Google Your PC Using Find

February 13, 2009 by Sravan  
Filed under Computers

find is an elaborate search program with a number of features. Unlike the Google Desktop Search and locate, it doesn’t index anything but processes the request on the fly. Thus it is slower.

find is one of the most useful commands when you also have to search within unknown files and make further operations on the result set. It does a recursive search, looking in all subdirectories.

The first set of arguments is always the paths where the search should initiate. $ find /home /tmp <remaining arguments> would search based on the remaining arguments in /home, /tmp and all their subdirectories. If unspecified, the default path is taken as ‘.’, the current working directory.
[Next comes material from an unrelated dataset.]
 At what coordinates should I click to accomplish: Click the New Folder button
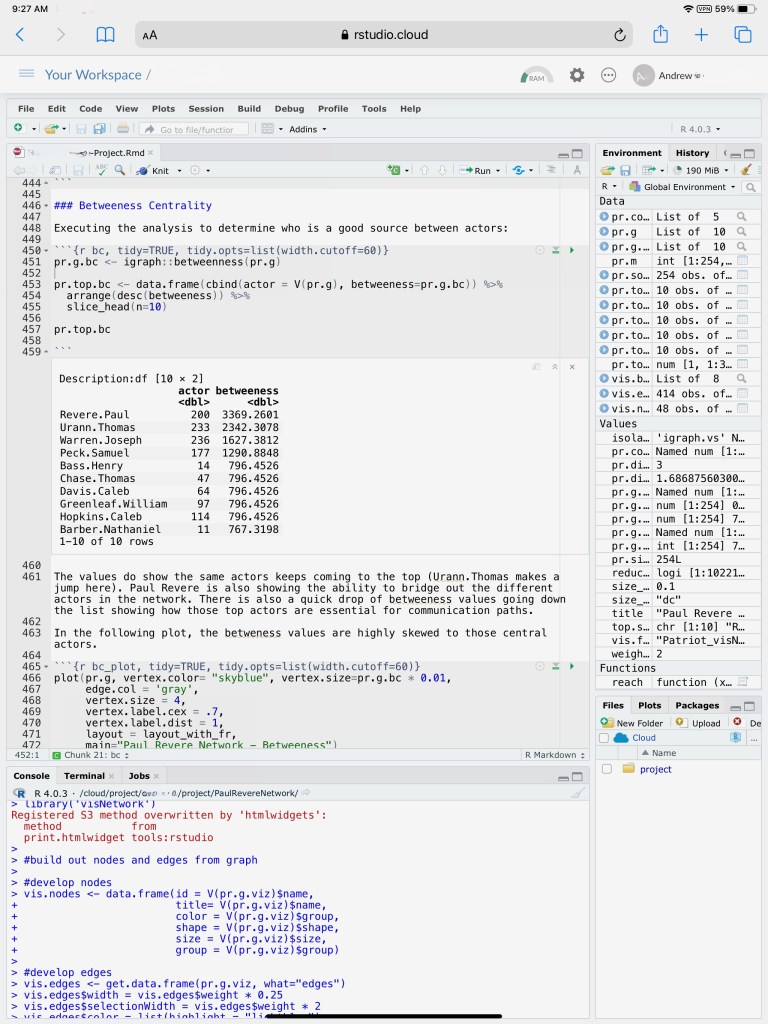point(632,722)
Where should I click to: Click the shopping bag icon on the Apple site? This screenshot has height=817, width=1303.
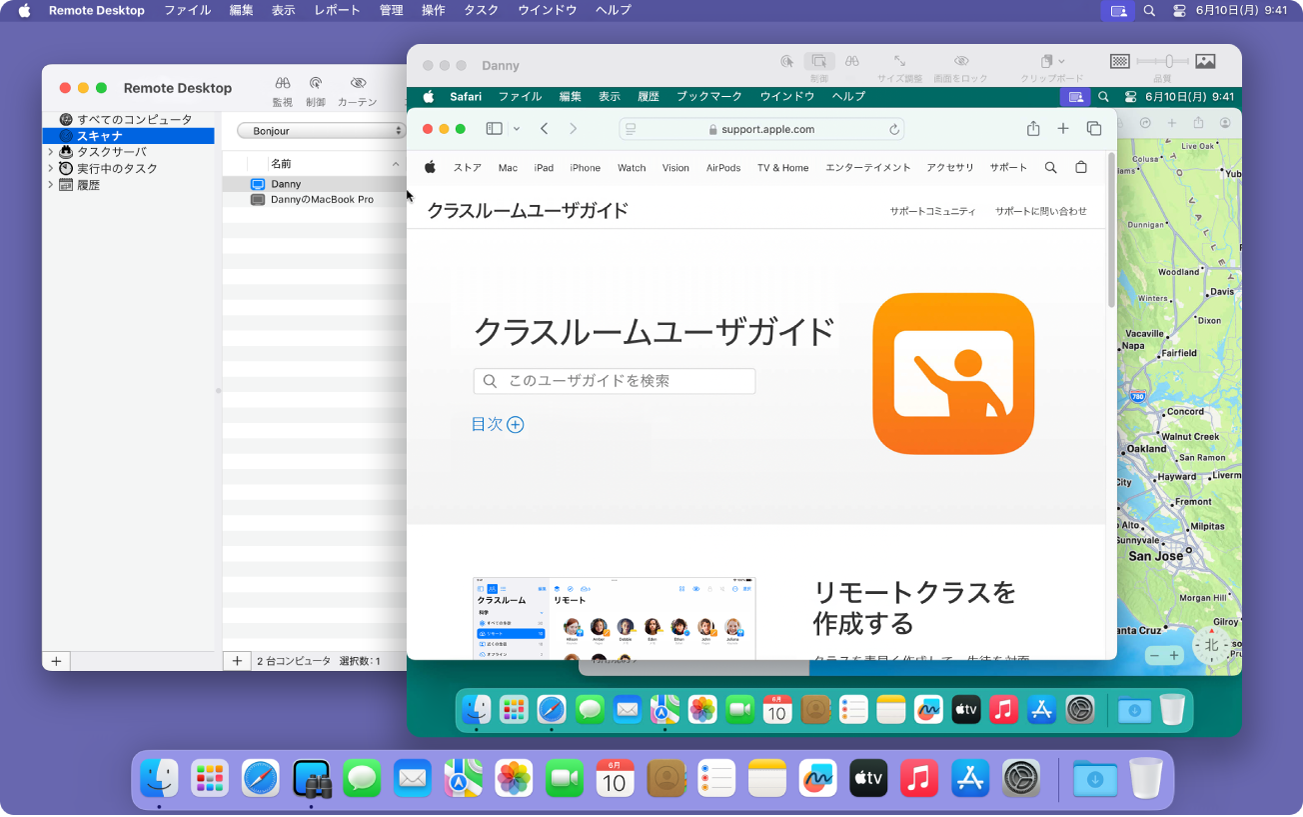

To search for a specific filename pattern, –name <regexp> is used as the next argument. $ find /home /tmp –name *.sh returns all .SH files present in /home, /tmp and their subdirectories.

Instead of piping, to perform any operation on each of the results returned, –exec is used. $ find /home /tmp –name *.sh –exec grep todo ‘{}’ \; –print searches for the string todo in the above returned files. grep does the search and ‘{}’ implies that all results need to be processed. The –print prints the final output, the actual lines containing the specified string in the files.

Instead of grep, it could be chmod or chown or any operation that can be done of files. These above options are the most common use cases of find.

There are a number of other options to refine the search like complex expressions with boolean operators, the maximum and minimum depth of subdirectories that need to be traversed, the modification times and permissions on files, the file types, etc. You can read about all these in the manual page.

Locate: A Desktop Search Alternative

February 6, 2009 by Sravan  
Filed under Computers

Every once in a while, there is some file that you know you’ve saved but yet can’t find it. Windows Search comes handy at such times but is very slow. Windows Desktop Search, a new utility that is now being shipped with the Windows OSs and being given as an update works using indexing. I think it was started to beat the competition of Google Desktop Search.

IMHO, both Windows and Google Desktop Search consume too many resources.

e.g. Windows Desktop Search recommends Pentium 1 GHz Processor and 256 MB RAM, 500 MB of free hard disk space,… A process that starts automatically all the time. Note that we don’t search for files on our desktop all the time and mostly have an idea which file sits in which folder. A desktop search is for that occasion where we’ve “lost” some file, now and then.

Cygwin provides the best alternatives: locate and find.

locate coupled with updatedb helps you find any file (even hidden ones and those in temporary cache folders) in your system.

When you run the updatedb ($ updatedb), as the name suggests, it updates its database creating a simple index of all the files that are present in the system, with full paths. The first time you run it, like any other indexing application, it takes a few minutes to index the whole system. From the next time, it barely takes a minute, if you run it periodically, that is. I run updatedb about once every week to keep the index fresh.

After updating the file index, you can start using locate.

$ locate <substring-of-filename>

gives you all the files on your PC which contain the substring in their filenames, within a second. Even the files that accidentally got saved in some obscure temporary folder can be retrieved easily.

There are more options to update and locate files with extra preferences but I never had to use them much. The default usage suffices.

The great thing, apart from the speed of retrieval, is that this is not resource intensive and a dedicated process is not always running on your system for it. Of course, you need Cygwin installed.